[TASK REQUIREMENTS]: Please write out all of the entries without altering anything.

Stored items
* * * * * * * * *

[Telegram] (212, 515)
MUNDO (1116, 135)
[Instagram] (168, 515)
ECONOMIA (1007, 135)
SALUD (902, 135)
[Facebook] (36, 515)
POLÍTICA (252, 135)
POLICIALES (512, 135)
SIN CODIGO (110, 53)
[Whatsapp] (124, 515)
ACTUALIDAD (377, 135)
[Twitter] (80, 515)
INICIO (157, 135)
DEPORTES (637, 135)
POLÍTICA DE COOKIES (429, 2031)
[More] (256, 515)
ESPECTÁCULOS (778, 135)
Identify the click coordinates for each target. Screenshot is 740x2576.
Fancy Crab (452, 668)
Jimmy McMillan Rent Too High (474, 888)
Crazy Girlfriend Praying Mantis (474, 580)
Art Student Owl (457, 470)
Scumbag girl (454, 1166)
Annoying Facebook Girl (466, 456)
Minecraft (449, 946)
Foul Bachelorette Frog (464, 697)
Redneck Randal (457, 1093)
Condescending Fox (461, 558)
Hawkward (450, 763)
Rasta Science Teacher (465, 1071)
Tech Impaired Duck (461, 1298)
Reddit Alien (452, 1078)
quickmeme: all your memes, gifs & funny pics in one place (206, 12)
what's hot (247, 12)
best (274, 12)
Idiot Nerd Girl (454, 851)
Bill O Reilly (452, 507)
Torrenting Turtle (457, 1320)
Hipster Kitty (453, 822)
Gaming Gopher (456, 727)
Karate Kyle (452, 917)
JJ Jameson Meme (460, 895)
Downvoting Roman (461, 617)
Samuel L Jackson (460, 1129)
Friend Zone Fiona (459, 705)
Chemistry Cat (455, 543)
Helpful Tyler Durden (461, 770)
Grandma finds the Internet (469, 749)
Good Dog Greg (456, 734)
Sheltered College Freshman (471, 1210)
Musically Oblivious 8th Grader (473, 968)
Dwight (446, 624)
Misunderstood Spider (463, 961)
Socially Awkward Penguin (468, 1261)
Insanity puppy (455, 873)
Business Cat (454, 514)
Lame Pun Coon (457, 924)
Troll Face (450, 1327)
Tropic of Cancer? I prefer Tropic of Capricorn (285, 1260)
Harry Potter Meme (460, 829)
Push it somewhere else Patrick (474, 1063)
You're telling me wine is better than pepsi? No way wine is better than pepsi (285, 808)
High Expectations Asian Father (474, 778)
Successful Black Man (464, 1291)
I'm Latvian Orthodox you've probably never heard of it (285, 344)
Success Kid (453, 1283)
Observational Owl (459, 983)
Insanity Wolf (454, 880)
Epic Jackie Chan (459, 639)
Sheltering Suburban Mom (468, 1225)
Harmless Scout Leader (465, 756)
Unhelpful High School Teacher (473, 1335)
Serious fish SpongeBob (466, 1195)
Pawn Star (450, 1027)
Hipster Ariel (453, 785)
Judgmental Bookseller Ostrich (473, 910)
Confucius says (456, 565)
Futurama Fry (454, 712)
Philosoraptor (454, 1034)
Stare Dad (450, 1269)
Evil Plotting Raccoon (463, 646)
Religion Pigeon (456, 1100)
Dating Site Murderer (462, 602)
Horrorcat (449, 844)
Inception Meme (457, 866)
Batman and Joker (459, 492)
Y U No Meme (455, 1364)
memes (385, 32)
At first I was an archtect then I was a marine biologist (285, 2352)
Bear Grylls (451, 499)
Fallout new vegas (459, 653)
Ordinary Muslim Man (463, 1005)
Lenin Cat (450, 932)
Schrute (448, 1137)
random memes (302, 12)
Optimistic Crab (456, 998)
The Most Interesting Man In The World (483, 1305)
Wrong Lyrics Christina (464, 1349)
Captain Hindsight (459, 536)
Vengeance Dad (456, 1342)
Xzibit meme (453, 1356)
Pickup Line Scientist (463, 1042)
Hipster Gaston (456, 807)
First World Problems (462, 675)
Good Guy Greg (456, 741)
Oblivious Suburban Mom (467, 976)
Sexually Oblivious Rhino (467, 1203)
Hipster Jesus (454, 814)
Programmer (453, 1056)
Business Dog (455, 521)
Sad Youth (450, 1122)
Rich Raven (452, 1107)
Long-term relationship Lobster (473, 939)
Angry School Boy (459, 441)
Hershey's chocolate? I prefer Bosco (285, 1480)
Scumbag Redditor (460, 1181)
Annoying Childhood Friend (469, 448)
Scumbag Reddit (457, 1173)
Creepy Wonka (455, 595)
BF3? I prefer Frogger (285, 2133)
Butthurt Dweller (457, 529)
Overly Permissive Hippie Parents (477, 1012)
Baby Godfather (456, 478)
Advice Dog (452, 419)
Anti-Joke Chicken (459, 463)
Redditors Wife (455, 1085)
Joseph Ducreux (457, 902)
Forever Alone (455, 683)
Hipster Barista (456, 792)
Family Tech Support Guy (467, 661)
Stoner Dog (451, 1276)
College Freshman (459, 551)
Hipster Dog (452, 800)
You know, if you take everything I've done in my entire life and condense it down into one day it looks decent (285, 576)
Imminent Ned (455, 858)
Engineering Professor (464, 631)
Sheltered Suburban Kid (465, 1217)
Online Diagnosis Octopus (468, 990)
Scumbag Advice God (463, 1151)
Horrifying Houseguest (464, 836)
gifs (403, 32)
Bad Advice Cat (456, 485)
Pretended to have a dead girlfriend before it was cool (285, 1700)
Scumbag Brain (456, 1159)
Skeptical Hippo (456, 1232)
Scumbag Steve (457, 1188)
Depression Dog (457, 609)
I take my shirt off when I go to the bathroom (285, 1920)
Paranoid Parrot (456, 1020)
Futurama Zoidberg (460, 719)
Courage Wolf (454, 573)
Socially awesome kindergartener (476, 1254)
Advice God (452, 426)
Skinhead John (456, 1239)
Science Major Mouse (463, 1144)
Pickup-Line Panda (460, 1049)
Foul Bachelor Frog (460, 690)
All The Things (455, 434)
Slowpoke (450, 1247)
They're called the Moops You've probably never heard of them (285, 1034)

* * * * * * * * *

[OUTPUT OF THE TASK]:
[Telegram] (212, 515)
MUNDO (1116, 135)
[Instagram] (168, 515)
ECONOMIA (1007, 135)
SALUD (902, 135)
[Facebook] (36, 515)
POLÍTICA (252, 135)
POLICIALES (512, 135)
SIN CODIGO (110, 53)
[Whatsapp] (124, 515)
ACTUALIDAD (377, 135)
[Twitter] (80, 515)
INICIO (157, 135)
DEPORTES (637, 135)
POLÍTICA DE COOKIES (429, 2031)
[More] (256, 515)
ESPECTÁCULOS (778, 135)
Identify the click coordinates for each target. Screenshot is 740x2576.
Fancy Crab (452, 668)
Jimmy McMillan Rent Too High (474, 888)
Crazy Girlfriend Praying Mantis (474, 580)
Art Student Owl (457, 470)
Scumbag girl (454, 1166)
Annoying Facebook Girl (466, 456)
Minecraft (449, 946)
Foul Bachelorette Frog (464, 697)
Redneck Randal (457, 1093)
Condescending Fox (461, 558)
Hawkward (450, 763)
Rasta Science Teacher (465, 1071)
Tech Impaired Duck (461, 1298)
Reddit Alien (452, 1078)
quickmeme: all your memes, gifs & funny pics in one place (206, 12)
what's hot (247, 12)
best (274, 12)
Idiot Nerd Girl (454, 851)
Bill O Reilly (452, 507)
Torrenting Turtle (457, 1320)
Hipster Kitty (453, 822)
Gaming Gopher (456, 727)
Karate Kyle (452, 917)
JJ Jameson Meme (460, 895)
Downvoting Roman (461, 617)
Samuel L Jackson (460, 1129)
Friend Zone Fiona (459, 705)
Chemistry Cat (455, 543)
Helpful Tyler Durden (461, 770)
Grandma finds the Internet (469, 749)
Good Dog Greg (456, 734)
Sheltered College Freshman (471, 1210)
Musically Oblivious 8th Grader (473, 968)
Dwight (446, 624)
Misunderstood Spider (463, 961)
Socially Awkward Penguin (468, 1261)
Insanity puppy (455, 873)
Business Cat (454, 514)
Lame Pun Coon (457, 924)
Troll Face (450, 1327)
Tropic of Cancer? I prefer Tropic of Capricorn (285, 1260)
Harry Potter Meme (460, 829)
Push it somewhere else Patrick (474, 1063)
You're telling me wine is better than pepsi? No way wine is better than pepsi (285, 808)
High Expectations Asian Father (474, 778)
Successful Black Man (464, 1291)
I'm Latvian Orthodox you've probably never heard of it (285, 344)
Success Kid (453, 1283)
Observational Owl (459, 983)
Insanity Wolf (454, 880)
Epic Jackie Chan (459, 639)
Sheltering Suburban Mom (468, 1225)
Harmless Scout Leader (465, 756)
Unhelpful High School Teacher (473, 1335)
Serious fish SpongeBob (466, 1195)
Pawn Star (450, 1027)
Hipster Ariel (453, 785)
Judgmental Bookseller Ostrich (473, 910)
Confucius says (456, 565)
Futurama Fry (454, 712)
Philosoraptor (454, 1034)
Stare Dad (450, 1269)
Evil Plotting Raccoon (463, 646)
Religion Pigeon (456, 1100)
Dating Site Murderer (462, 602)
Horrorcat (449, 844)
Inception Meme (457, 866)
Batman and Joker (459, 492)
Y U No Meme (455, 1364)
memes (385, 32)
At first I was an archtect then I was a marine biologist (285, 2352)
Bear Grylls (451, 499)
Fallout new vegas (459, 653)
Ordinary Muslim Man (463, 1005)
Lenin Cat (450, 932)
Schrute (448, 1137)
random memes (302, 12)
Optimistic Crab (456, 998)
The Most Interesting Man In The World (483, 1305)
Wrong Lyrics Christina (464, 1349)
Captain Hindsight (459, 536)
Vengeance Dad (456, 1342)
Xzibit meme (453, 1356)
Pickup Line Scientist (463, 1042)
Hipster Gaston (456, 807)
First World Problems (462, 675)
Good Guy Greg (456, 741)
Oblivious Suburban Mom (467, 976)
Sexually Oblivious Rhino (467, 1203)
Hipster Jesus (454, 814)
Programmer (453, 1056)
Business Dog (455, 521)
Sad Youth (450, 1122)
Rich Raven (452, 1107)
Long-term relationship Lobster (473, 939)
Angry School Boy (459, 441)
Hershey's chocolate? I prefer Bosco (285, 1480)
Scumbag Redditor (460, 1181)
Annoying Childhood Friend (469, 448)
Scumbag Reddit (457, 1173)
Creepy Wonka (455, 595)
BF3? I prefer Frogger (285, 2133)
Butthurt Dweller (457, 529)
Overly Permissive Hippie Parents (477, 1012)
Baby Godfather (456, 478)
Advice Dog (452, 419)
Anti-Joke Chicken (459, 463)
Redditors Wife (455, 1085)
Joseph Ducreux (457, 902)
Forever Alone (455, 683)
Hipster Barista (456, 792)
Family Tech Support Guy (467, 661)
Stoner Dog (451, 1276)
College Freshman (459, 551)
Hipster Dog (452, 800)
You know, if you take everything I've done in my entire life and condense it down into one day it looks decent (285, 576)
Imminent Ned (455, 858)
Engineering Professor (464, 631)
Sheltered Suburban Kid (465, 1217)
Online Diagnosis Octopus (468, 990)
Scumbag Advice God (463, 1151)
Horrifying Houseguest (464, 836)
gifs (403, 32)
Bad Advice Cat (456, 485)
Pretended to have a dead girlfriend before it was cool (285, 1700)
Scumbag Brain (456, 1159)
Skeptical Hippo (456, 1232)
Scumbag Steve (457, 1188)
Depression Dog (457, 609)
I take my shirt off when I go to the bathroom (285, 1920)
Paranoid Parrot (456, 1020)
Futurama Zoidberg (460, 719)
Courage Wolf (454, 573)
Socially awesome kindergartener (476, 1254)
Advice God (452, 426)
Skinhead John (456, 1239)
Science Major Mouse (463, 1144)
Pickup-Line Panda (460, 1049)
Foul Bachelor Frog (460, 690)
All The Things (455, 434)
Slowpoke (450, 1247)
They're called the Moops You've probably never heard of them (285, 1034)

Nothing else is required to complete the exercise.